* TEXT SEGMENT *
□ □ □ □

23rd Holotropic Breathwork Workshop 18/1/1997


Got up 7.40am. After my shower had breakfast. I was absolutely bursting with energy and dancing around the place.

At 9.00am, we all went into the session room for the Naming Ceremony. My angel card was “Forgiveness”. As usual, I chose the names “Ann, Margaret, Ann”. Afterwards, Frances told me that she wanted to breathe in the afternoon as she’d just had her breakfast. The first session of the day began at 9.35am. I was a bit apprehensive about breathing first but felt it was meant to be.

“After the usual ten minutes or so, I begin to yawn and move my head from side to side. Probably around fifteen minutes later, I have this incredible urge to move my body in rhythm to the powerful Indian-type music, and as I do so, I experience moments of total ecstasy, giggling like a young infant. Some of the movements are definitely sensual in their nature, but I’m not aware of feeling any sense of embarrassment, in fact, I allow my body go as far as it wants to, with me moaning and groaning with pleasure. This part of the session seems to last for well over an hour. I’ve already lost my sense of time.

Suddenly, I’m wrenched from my blissful state and thrown headlong into my birth process. Screaming in terror, I begin to push my head as hard as I can against the cushion behind me and as I continue to squirm and yell, I become aware of Katherine’s voice urging me to keep on pushing. I try to keep going but quickly become exhausted, then suddenly out of nowhere comes an incredible anger which gives me the strength to forge ahead.

Screaming at the top of my lungs, I begin to rotate my body while Katherine does an excellent job of simulating a birth canal for me to push through. Eventually I’m out, feeling very vulnerable and sad and needing very much to be comforted.

Seized by an overwhelming terror, my cries become those of a new born baby, terrified by the strange noises and alien surroundings of its new world. In a desperate bid to comfort myself I draw up my left leg as tight as I can around my body, then remain in that position while Katherine cradles me in her arms and makes soothing little noises. I gently rock myself back and forth, also making comforting little sounds to myself. It seems a long time before Katherine eventually leaves me to continue resting on the mattress, all curled up under the warm blanket.

□ □ □ □

Records for text and element pointing:
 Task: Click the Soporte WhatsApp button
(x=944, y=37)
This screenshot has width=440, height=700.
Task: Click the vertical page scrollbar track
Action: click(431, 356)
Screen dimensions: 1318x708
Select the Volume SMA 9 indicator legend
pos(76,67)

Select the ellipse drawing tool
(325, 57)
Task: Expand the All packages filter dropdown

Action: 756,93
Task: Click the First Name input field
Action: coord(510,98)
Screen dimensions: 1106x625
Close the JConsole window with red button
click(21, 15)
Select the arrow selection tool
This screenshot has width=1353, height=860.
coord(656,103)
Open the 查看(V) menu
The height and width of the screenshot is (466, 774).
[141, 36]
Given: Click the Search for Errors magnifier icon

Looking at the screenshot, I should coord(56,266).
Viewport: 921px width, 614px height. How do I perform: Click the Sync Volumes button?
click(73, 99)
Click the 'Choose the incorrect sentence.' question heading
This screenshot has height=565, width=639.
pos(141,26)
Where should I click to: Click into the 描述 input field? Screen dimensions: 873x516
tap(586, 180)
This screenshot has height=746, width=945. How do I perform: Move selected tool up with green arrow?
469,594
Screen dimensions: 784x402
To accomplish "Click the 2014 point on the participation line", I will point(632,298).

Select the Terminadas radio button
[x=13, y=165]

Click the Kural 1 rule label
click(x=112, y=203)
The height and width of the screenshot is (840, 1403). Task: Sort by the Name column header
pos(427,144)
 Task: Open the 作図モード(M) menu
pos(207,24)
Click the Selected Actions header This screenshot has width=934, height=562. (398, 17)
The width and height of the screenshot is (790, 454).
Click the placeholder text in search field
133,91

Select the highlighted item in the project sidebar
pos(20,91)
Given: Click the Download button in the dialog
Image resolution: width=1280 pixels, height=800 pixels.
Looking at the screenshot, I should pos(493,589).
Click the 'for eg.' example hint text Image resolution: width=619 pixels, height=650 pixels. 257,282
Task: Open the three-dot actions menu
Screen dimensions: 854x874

□ □ □ □

* PROBLEM *
Write out the passage of the breathwork workshop entry that begins with the words "Got up 7.40am." and stops after the words "meant to be.".

* WRITTEN SOLUTION *
Got up 7.40am. After my shower had breakfast. I was absolutely bursting with energy and dancing around the place.

At 9.00am, we all went into the session room for the Naming Ceremony. My angel card was “Forgiveness”. As usual, I chose the names “Ann, Margaret, Ann”. Afterwards, Frances told me that she wanted to breathe in the afternoon as she’d just had her breakfast. The first session of the day began at 9.35am. I was a bit apprehensive about breathing first but felt it was meant to be.